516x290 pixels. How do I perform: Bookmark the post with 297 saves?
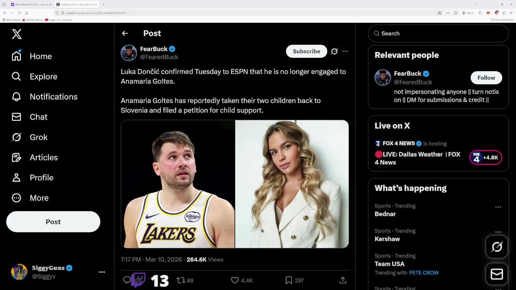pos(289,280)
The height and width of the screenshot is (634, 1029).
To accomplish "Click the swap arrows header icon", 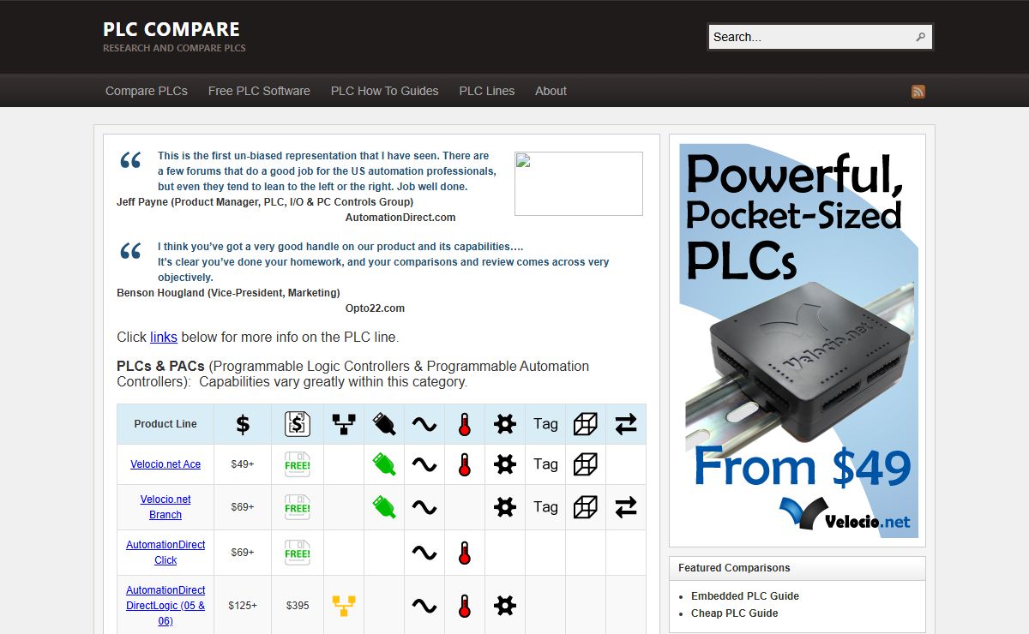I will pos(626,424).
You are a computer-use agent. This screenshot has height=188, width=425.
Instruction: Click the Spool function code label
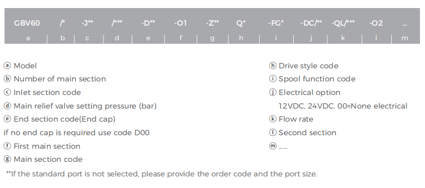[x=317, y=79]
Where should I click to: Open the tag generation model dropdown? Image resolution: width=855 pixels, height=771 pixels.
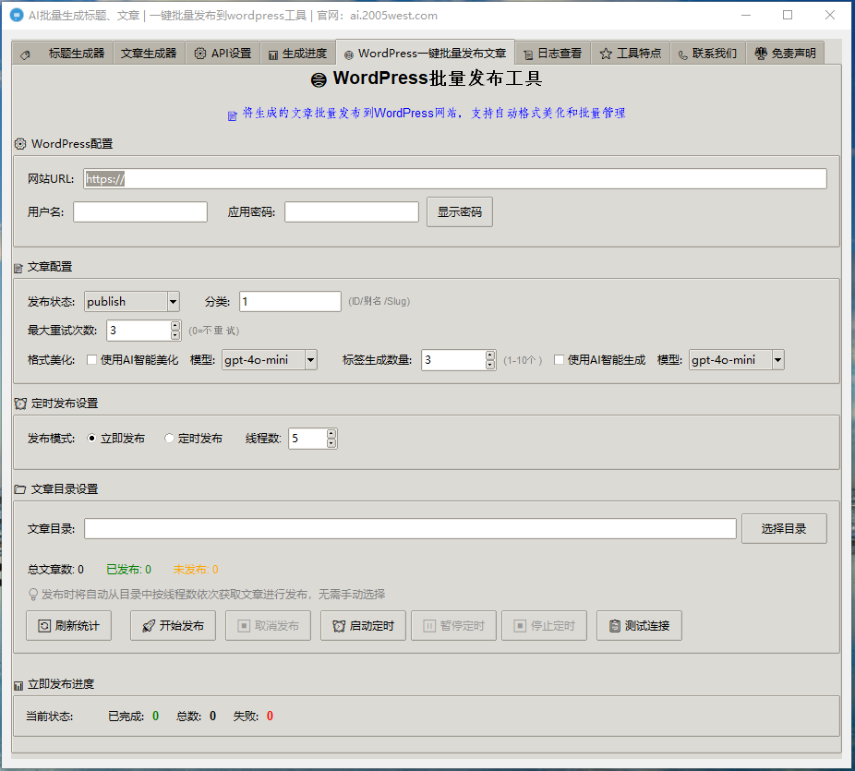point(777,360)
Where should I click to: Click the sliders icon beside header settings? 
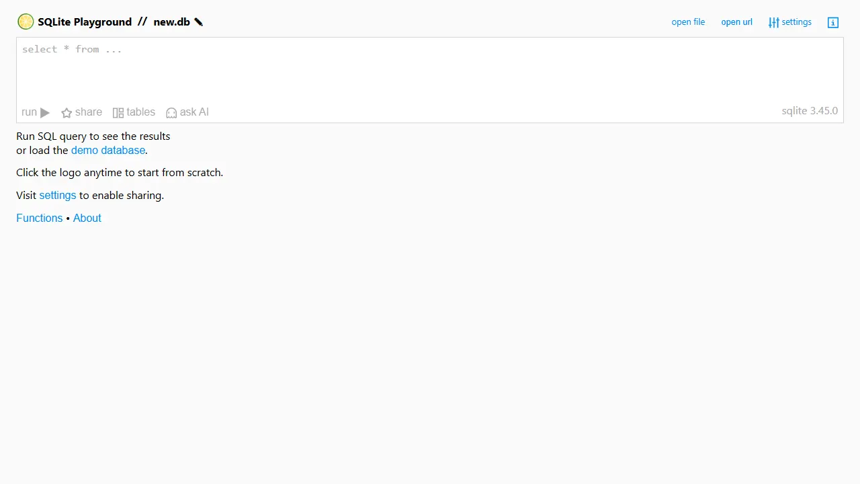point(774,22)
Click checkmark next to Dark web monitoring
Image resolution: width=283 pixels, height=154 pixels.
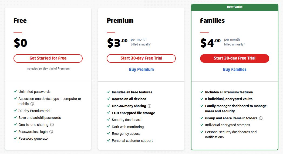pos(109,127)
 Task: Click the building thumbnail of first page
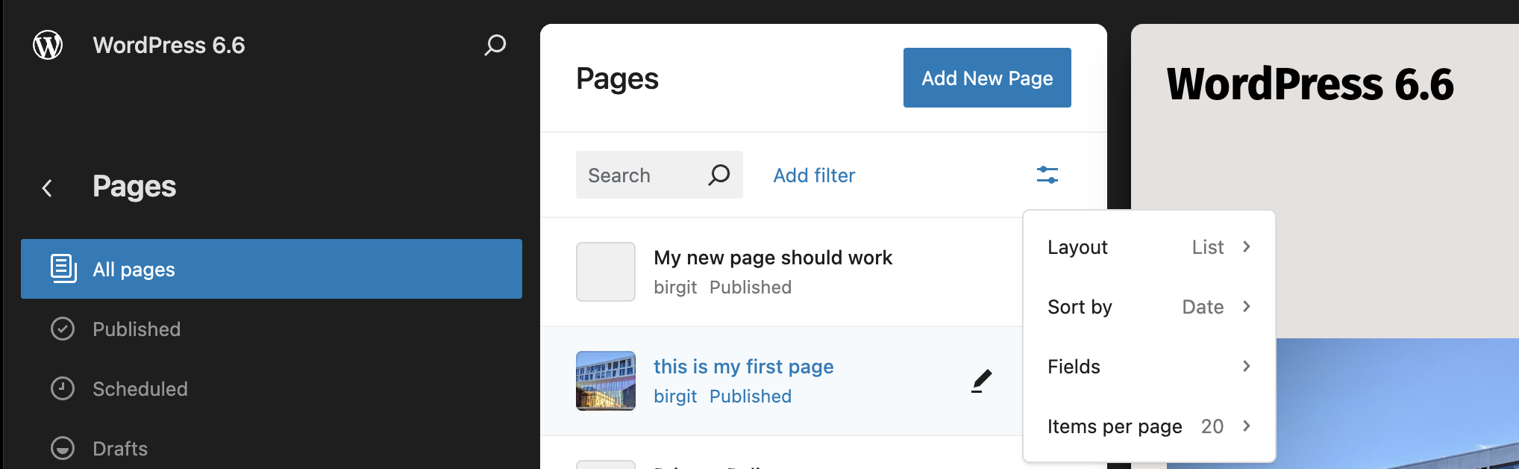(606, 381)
==================================================
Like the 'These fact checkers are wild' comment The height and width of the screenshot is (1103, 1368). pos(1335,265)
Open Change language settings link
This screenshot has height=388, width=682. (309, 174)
==================================================
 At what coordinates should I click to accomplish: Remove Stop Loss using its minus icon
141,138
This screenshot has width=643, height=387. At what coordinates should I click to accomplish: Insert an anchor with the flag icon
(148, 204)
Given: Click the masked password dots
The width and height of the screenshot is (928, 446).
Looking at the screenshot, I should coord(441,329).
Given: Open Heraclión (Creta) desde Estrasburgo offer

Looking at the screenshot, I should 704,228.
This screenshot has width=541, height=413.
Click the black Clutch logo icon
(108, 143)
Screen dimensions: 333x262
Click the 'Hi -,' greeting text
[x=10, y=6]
==================================================
__AIM OF THE TASK__.
Where the listing above has a line with "The width and", start there, and output every line exactly through the line with "This screenshot has width=541, height=413.", which is also included.

__RESULT FOR THIS TASK__.
The width and height of the screenshot is (928, 446).
Looking at the screenshot, I should coord(441,329).
Given: Open Heraclión (Creta) desde Estrasburgo offer

Looking at the screenshot, I should 704,228.
This screenshot has width=541, height=413.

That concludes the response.